De-Ba’athification, disbanding the Army, and ending the search for an interim Iraqi Government; Lieutenant General Jay Garner, USA (ret.), the OHRA chief, briefed Rumsfeld, and said those were three tragic decisions.
GEN Petraeus: It’s just perplexing. That actually created the seeds that grew into the insurgency, and created fertile soil for the planting of those seeds. Now, what we were able to do in Mosul, as you will recall, was get approval from Ambassador Bremer for a process of reconciliation that would be run by Iraqis who were non-Ba’athist, supported by the U.S. staff judge advocate, other teams, intel folks, etc. That process went very well. We started with 120 professors at Mosul University. They could not become a college President again, but they could have tenure. You had to give them incentives to support Iraq or else they would oppose it. You can not throw somebody out of his job, his retirement, his house, his car, his administrative assistant, his guy to make tea, everything, take away his dignity and expect him to support you.
Or even tolerate you in some cases.
GEN Petraeus: Yes, that’s right. We were able to do that, and with a considerable degree of success. It’s a major reason why Mosul went so well for as long as it did. We had some pretty skilled guys.
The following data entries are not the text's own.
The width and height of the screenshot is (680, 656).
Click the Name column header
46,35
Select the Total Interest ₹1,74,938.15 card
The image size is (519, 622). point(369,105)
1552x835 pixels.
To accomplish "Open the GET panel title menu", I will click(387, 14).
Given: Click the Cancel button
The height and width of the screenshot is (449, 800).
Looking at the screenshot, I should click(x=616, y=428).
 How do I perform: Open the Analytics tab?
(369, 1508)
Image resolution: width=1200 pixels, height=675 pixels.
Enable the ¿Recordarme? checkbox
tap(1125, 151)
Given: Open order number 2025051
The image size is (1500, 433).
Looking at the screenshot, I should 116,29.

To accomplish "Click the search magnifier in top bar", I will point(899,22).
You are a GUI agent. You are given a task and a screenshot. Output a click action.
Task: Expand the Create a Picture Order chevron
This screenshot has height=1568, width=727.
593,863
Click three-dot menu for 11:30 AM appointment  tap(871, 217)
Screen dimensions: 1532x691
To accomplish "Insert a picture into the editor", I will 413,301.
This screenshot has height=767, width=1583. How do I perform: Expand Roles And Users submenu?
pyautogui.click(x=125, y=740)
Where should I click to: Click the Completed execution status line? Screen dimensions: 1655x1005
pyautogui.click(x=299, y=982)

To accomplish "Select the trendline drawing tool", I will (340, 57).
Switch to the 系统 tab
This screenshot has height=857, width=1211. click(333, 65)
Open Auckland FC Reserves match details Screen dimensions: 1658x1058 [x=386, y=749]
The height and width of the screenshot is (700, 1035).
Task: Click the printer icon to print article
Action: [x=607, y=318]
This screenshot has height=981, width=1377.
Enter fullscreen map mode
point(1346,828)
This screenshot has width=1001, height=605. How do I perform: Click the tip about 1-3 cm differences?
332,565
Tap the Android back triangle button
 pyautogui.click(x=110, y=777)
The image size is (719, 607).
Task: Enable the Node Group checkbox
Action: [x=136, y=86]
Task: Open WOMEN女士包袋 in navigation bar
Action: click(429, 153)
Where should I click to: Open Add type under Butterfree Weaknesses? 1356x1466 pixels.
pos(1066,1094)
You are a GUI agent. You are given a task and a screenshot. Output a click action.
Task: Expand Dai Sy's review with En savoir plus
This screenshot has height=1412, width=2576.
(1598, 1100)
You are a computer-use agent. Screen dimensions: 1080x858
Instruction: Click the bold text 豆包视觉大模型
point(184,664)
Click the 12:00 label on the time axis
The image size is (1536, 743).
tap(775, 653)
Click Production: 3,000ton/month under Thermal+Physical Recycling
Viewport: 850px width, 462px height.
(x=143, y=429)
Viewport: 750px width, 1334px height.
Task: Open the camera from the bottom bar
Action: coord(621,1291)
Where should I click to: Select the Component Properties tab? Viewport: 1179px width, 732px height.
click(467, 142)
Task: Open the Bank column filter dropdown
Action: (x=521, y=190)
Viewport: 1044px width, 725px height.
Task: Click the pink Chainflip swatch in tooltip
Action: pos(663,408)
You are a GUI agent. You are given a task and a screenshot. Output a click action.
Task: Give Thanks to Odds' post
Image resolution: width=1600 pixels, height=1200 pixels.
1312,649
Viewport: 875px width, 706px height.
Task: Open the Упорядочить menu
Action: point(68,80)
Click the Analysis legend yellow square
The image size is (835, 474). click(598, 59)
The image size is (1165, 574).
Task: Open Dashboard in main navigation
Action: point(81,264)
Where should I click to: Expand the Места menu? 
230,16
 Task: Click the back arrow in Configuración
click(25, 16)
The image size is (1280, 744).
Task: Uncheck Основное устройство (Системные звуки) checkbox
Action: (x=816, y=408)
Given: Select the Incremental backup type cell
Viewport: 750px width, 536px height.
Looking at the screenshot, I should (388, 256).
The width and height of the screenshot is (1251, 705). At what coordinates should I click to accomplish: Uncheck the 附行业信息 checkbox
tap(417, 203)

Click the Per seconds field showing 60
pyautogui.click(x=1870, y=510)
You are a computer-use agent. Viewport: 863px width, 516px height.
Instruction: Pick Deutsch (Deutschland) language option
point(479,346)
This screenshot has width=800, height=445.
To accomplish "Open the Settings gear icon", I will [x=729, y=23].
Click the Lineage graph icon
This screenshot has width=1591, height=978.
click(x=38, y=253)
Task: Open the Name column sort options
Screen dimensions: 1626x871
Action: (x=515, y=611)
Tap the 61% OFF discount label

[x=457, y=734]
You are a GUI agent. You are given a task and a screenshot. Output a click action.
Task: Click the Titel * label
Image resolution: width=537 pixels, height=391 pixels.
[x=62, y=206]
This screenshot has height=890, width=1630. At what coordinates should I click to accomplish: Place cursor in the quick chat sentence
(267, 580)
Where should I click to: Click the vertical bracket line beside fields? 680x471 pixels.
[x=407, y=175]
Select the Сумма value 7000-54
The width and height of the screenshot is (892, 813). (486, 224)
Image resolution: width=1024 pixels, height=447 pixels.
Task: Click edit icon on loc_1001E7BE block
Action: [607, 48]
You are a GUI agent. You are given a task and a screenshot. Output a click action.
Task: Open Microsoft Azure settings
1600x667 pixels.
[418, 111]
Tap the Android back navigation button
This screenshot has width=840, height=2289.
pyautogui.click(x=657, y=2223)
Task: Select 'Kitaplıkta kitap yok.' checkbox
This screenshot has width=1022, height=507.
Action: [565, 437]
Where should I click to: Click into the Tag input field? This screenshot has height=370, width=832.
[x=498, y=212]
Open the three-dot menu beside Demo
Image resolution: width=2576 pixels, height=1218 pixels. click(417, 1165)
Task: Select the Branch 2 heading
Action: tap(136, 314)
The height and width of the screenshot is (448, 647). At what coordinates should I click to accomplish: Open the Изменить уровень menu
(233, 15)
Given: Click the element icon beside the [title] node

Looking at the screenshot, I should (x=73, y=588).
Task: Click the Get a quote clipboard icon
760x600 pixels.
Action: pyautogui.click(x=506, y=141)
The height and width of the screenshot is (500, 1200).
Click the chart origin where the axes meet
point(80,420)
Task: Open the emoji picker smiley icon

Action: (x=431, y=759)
We had a lot of people who were veterans of Haiti, Bosnia, Kosovo, and stability operations writ large.
How long were you in Mosul—from April 2003 until when?
GEN Petraeus: I left in February 2004. We stayed on for a while after all the 101st units departed to get the Task Force Olympia that came in behind us; a reinforced Stryker brigade under the I Corps Tactical Command Post. People say it was one-third of what we had, but I think it was a good bit more than that. I think they started with at least 10,000 while we had 20–22,000 total. But then they also cut them down a bit, which was not wise.
By the time we left, we had been training Iraqi security forces, had rebuilt the police academy, and rebuilt the police stations. We established a multi-ethnic, multi-sectarian “Army;” I think we called it the ICDC [Iraq Civilian Defense Corps]. We built all this and things began going pretty well. But then these policies [from CPA] came down and though we were able to get exceptions to run reconciliation, eventually it began to be clear that Baghdad [Dr. Chalabi] would not support the results of our process, and the air began to go out of the tires even in our area.
It was in the wake of the firing of the military without telling them their future, and also de-Ba’athification without reconciliation, that the insurgency started. You saw it in Anbar Province, you saw it in Salah-ad-Din and Tikrit, and it gradually crept up into Mosul as well. Especially when it was clear that the reconciliation process was not going to be honored by Dr. Chalabi, even though we flew him up and he said he was fully with us, and that he supported it.4 We flew a Chinook helicopter full of files to Baghdad in the fall of 2003, but he took no action. It was very clear, when I came back as a three-star the next year, perhaps even by February before we left, that Chalabi was not going to do that. And people sensed that and started to lose hope. They lost their incentive to support the new Iraq.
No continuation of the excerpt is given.